Work task 1:
Answer these questions from the Science Friday transcript.
(a) Which agency funded the Score Project?
(b) What share of the analyzed papers could researchers replicate?
(c) At which university is Abel Brodour a professor of economics?
Work task 2:
Return the stretch of the Science Friday transcript from "Starting point is 00:01:14" through "that's being published?", copied exactly.
Work task 3:
Translate this sentence from the Science Friday transcript into Spanish: "It gives us a method for testing our assumptions and getting trustworthy results."

Study text:
Science Friday - Why so many studies can’t be replicated

Starting point is 00:00:02 Hi, I'm Ira Plato, and you're listening to Science Friday. How do we know what we know? That's where science comes in. It gives us a method for testing our assumptions and getting trustworthy results. And that's really the definition of research. First you search with an initial study, then you research with follow-up studies to confirm. But some researchers have warned that many scientific studies cannot be replicated. This is what's called the

Starting point is 00:00:32 replication crisis. To find out how deep the problem goes, the U.S. Defense Department Research Projects Agency, you know that is DARPA, funded one of the largest analyses of social science called the Score Project. With the help of hundreds of researchers, they check the results of thousands of papers across economics, education, and psychology. And the results? Researchers could only replicate half the papers analyzed. Here to talk about the project. and give an update on how the scientific world is trying to change itself. It's Dr. Tim Errington, Senior Director of Research at the Center for Open Science, one of the leads on this project.

Starting point is 00:01:14 Joining him is Dr. Abel Brodour, Professor of Economics at the University of Ottawa, and founder of the Institute for Replication, who recently released the results of a separate replication study. Welcome both of you to Science Friday. Thanks for having me. Thanks for the invite. All right. Thank you for joining us.

Starting point is 00:01:32 We have covered replication on the show in the past. So what made this project different? And why was DARPA involved? Yeah. So there's a couple aspects to that to describe. One reason that DARPA was involved, and I can't speak on behalf of them, is that there were prior projects that were reported having challenges in terms of having confidence in research, right? How much confidence should we have in anything that's being published?

Input data:
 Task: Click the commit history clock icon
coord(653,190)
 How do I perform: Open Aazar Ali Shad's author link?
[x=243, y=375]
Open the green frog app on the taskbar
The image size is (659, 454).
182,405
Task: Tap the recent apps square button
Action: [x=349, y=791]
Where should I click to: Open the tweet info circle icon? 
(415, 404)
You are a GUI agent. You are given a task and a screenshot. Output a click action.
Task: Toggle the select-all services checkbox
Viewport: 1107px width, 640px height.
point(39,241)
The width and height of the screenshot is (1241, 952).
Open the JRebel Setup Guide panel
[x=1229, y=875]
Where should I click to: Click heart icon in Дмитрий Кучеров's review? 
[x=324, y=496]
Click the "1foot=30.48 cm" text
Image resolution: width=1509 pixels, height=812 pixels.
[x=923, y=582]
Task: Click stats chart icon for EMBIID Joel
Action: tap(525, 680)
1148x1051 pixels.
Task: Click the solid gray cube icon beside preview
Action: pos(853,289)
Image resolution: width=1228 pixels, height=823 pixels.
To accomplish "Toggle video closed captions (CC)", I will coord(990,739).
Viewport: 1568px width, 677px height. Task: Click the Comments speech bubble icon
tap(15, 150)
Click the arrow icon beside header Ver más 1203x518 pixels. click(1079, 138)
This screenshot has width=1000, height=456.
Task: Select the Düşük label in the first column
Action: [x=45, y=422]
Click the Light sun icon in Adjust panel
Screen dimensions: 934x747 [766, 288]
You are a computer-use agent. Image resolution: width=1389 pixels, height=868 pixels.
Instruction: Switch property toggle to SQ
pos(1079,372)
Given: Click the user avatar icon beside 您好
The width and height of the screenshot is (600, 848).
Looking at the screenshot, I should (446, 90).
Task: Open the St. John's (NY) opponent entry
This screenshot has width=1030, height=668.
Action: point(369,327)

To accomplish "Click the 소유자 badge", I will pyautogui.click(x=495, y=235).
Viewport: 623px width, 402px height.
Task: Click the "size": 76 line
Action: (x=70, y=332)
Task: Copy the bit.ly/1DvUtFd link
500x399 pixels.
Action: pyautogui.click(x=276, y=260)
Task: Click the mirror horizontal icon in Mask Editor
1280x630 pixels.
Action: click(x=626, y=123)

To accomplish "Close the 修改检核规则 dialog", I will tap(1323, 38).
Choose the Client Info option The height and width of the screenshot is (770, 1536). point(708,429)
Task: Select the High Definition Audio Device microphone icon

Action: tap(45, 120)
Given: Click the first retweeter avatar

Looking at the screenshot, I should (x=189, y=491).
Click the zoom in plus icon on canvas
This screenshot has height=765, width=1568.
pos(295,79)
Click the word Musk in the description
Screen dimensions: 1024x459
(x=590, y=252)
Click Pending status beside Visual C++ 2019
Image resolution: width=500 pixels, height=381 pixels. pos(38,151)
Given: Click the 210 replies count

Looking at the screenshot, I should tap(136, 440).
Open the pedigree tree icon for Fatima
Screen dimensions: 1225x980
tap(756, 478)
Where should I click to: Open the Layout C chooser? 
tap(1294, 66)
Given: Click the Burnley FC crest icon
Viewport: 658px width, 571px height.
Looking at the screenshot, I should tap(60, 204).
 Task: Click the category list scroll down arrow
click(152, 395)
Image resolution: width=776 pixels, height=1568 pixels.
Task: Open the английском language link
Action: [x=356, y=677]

Written response 1:
(a) DARPA, the U.S. Defense Department Research Projects Agency
(b) Half
(c) The University of Ottawa

Written response 2:
Starting point is 00:01:14 Joining him is Dr. Abel Brodour, Professor of Economics at the University of Ottawa, and founder of the Institute for Replication, who recently released the results of a separate replication study. Welcome both of you to Science Friday. Thanks for having me. Thanks for the invite. All right. Thank you for joining us.

Starting point is 00:01:32 We have covered replication on the show in the past. So what made this project different? And why was DARPA involved? Yeah. So there's a couple aspects to that to describe. One reason that DARPA was involved, and I can't speak on behalf of them, is that there were prior projects that were reported having challenges in terms of having confidence in research, right? How much confidence should we have in anything that's being published?

Written response 3:
Nos da un método para poner a prueba nuestras suposiciones y obtener resultados confiables.